** Opening Supplied material block **

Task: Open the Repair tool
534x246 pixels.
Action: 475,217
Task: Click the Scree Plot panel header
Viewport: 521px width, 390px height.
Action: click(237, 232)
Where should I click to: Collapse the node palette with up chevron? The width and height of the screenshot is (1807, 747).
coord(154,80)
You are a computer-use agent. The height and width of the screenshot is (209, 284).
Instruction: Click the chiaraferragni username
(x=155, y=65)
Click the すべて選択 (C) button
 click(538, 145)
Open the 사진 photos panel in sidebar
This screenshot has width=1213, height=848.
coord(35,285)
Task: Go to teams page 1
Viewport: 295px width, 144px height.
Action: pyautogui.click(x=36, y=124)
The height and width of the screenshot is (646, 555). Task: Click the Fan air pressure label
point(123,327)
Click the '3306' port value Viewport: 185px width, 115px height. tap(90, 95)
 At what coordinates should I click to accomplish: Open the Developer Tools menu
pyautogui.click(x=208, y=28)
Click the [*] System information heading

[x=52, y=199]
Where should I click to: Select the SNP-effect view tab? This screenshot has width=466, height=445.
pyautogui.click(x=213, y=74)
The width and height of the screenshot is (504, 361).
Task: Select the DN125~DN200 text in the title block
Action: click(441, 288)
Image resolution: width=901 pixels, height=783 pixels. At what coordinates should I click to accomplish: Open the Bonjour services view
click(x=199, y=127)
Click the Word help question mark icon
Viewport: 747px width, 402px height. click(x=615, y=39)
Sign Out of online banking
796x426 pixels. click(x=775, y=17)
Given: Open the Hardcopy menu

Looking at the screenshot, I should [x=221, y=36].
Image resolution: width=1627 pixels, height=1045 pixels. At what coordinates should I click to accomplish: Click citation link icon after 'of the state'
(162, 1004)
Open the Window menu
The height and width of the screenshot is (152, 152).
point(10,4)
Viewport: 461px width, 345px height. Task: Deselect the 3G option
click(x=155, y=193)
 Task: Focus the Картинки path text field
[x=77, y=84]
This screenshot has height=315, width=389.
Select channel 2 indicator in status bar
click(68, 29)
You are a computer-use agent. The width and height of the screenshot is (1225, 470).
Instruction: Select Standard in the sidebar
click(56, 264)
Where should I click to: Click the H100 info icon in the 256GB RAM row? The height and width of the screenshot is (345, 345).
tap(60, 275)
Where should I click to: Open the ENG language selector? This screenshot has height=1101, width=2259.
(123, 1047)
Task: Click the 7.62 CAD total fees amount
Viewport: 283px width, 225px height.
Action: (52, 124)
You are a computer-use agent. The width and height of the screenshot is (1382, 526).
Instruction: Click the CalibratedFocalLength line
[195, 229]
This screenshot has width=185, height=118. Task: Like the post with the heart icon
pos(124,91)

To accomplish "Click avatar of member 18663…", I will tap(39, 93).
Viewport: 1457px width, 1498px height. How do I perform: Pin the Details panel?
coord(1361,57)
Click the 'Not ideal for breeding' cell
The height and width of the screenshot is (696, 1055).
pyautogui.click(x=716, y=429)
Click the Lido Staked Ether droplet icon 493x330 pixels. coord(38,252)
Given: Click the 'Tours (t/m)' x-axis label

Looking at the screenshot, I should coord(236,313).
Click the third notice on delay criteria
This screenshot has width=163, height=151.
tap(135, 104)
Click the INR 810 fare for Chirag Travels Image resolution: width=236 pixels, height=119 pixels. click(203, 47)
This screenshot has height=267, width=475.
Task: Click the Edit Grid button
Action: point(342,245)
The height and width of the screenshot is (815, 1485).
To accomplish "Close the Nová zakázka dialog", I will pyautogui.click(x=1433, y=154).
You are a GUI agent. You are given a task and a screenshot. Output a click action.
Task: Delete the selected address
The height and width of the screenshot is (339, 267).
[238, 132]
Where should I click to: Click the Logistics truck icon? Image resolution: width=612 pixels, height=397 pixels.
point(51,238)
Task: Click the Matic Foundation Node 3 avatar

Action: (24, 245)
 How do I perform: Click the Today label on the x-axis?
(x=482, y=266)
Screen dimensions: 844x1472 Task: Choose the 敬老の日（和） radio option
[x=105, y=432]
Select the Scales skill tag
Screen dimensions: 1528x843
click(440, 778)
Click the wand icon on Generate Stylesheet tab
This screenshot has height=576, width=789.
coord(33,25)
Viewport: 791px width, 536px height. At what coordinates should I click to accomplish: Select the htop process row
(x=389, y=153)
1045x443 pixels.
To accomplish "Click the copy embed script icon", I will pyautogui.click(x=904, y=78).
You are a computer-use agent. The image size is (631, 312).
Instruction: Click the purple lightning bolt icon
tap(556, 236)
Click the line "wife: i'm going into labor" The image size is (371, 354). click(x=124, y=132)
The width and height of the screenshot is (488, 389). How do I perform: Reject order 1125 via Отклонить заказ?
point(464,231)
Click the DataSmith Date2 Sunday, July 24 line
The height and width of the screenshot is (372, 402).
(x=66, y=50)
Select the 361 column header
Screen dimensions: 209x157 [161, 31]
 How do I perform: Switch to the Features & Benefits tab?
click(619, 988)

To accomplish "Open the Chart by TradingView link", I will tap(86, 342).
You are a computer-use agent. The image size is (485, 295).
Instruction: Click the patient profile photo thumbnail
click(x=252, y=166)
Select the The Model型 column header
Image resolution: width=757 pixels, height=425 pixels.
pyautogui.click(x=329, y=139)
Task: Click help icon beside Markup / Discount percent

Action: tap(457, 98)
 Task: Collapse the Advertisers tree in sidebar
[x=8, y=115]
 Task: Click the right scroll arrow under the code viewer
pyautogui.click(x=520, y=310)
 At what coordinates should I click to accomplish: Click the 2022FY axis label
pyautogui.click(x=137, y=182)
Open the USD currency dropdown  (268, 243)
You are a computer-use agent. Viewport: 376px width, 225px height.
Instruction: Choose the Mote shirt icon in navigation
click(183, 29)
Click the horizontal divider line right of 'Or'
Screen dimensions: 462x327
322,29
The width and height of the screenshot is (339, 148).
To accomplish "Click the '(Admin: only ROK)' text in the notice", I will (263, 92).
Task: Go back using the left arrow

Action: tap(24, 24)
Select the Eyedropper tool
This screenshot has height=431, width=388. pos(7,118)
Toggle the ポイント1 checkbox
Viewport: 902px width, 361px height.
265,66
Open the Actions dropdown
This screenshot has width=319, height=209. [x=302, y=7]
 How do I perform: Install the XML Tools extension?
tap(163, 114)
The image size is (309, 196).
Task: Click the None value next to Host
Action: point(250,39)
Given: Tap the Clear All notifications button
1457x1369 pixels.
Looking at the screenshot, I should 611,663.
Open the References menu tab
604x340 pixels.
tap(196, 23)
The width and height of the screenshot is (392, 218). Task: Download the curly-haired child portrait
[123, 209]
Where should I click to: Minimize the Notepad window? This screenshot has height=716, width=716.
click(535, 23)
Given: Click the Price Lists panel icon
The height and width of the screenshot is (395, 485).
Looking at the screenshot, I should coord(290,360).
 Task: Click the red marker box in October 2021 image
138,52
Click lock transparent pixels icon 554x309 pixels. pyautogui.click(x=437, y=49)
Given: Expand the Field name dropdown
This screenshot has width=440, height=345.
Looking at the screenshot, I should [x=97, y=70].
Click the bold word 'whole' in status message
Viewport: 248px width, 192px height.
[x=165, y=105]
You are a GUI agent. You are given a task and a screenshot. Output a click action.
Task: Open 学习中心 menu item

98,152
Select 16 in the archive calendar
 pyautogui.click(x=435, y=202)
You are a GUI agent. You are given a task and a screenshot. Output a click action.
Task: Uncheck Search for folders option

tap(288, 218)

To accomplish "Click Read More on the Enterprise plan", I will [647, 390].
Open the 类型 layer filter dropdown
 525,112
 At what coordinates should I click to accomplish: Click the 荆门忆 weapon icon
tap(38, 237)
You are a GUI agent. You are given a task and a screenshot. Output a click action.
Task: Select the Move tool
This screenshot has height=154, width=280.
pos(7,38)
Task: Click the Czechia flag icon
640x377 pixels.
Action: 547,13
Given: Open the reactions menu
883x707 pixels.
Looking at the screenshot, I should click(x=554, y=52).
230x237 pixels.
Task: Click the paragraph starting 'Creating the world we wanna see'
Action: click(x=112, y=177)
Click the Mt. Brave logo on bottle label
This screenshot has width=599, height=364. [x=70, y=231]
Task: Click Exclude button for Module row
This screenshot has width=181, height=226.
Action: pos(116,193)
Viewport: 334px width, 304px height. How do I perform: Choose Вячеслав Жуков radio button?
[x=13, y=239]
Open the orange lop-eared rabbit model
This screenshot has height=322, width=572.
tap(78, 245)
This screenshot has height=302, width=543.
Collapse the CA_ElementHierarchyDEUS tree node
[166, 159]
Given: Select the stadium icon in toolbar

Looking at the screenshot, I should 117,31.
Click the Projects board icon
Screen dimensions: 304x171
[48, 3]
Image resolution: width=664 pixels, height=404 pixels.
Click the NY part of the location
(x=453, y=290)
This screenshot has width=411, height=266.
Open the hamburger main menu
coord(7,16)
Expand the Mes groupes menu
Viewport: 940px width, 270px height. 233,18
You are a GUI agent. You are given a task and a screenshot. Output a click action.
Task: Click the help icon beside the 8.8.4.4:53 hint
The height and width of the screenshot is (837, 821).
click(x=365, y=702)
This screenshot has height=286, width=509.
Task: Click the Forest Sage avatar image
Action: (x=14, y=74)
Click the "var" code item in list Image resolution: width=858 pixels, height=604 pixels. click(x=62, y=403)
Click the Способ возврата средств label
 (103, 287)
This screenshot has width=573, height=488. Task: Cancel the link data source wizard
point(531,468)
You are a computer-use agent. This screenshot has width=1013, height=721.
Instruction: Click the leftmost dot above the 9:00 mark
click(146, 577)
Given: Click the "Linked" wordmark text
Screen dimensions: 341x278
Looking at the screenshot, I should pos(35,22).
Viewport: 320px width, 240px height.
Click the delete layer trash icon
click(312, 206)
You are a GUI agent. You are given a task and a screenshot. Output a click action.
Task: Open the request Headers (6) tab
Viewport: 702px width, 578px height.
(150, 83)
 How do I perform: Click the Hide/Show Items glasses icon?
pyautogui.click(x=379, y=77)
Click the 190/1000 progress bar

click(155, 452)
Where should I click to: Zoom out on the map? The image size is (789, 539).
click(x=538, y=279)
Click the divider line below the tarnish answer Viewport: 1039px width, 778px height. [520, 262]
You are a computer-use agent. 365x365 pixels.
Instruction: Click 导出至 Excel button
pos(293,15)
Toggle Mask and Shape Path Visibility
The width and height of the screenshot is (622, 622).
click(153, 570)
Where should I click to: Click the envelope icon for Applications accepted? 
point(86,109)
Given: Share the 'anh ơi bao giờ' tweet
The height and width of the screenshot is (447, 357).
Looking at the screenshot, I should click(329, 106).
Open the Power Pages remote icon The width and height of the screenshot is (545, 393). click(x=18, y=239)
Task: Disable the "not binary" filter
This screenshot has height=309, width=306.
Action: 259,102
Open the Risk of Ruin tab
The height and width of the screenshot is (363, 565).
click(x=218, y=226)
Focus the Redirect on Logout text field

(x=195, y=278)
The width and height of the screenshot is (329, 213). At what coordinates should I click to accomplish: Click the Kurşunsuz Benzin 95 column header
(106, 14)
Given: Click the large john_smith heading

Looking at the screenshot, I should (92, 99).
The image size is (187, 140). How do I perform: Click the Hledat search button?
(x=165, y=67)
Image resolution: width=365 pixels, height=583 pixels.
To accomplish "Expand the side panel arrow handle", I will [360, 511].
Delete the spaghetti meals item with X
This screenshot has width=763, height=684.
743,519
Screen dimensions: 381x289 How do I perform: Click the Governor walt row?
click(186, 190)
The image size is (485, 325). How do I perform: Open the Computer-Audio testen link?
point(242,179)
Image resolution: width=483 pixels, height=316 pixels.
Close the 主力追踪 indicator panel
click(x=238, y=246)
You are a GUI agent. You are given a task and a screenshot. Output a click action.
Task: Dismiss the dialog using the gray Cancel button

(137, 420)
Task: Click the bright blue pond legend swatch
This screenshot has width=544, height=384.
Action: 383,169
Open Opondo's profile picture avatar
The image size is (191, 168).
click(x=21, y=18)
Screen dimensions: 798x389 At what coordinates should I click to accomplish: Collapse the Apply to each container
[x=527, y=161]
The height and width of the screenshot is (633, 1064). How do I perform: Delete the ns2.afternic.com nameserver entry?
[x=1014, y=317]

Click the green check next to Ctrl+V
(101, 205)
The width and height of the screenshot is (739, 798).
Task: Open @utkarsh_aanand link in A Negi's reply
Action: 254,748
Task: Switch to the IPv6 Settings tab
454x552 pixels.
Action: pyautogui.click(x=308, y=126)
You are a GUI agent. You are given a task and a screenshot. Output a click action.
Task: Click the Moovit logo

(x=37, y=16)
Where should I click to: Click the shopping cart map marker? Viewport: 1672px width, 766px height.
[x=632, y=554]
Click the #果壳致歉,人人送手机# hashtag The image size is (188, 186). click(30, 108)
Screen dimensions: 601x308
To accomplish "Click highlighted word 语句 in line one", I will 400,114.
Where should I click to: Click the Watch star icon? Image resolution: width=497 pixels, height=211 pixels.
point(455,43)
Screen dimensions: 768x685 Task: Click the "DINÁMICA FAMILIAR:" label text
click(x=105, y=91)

** Closing Supplied material block **

## About this exercise
From the material above, copy out every line bearing the string "divider".

## Result of the task
Click the horizontal divider line right of 'Or'
Click the divider line below the tarnish answer Viewport: 1039px width, 778px height. [520, 262]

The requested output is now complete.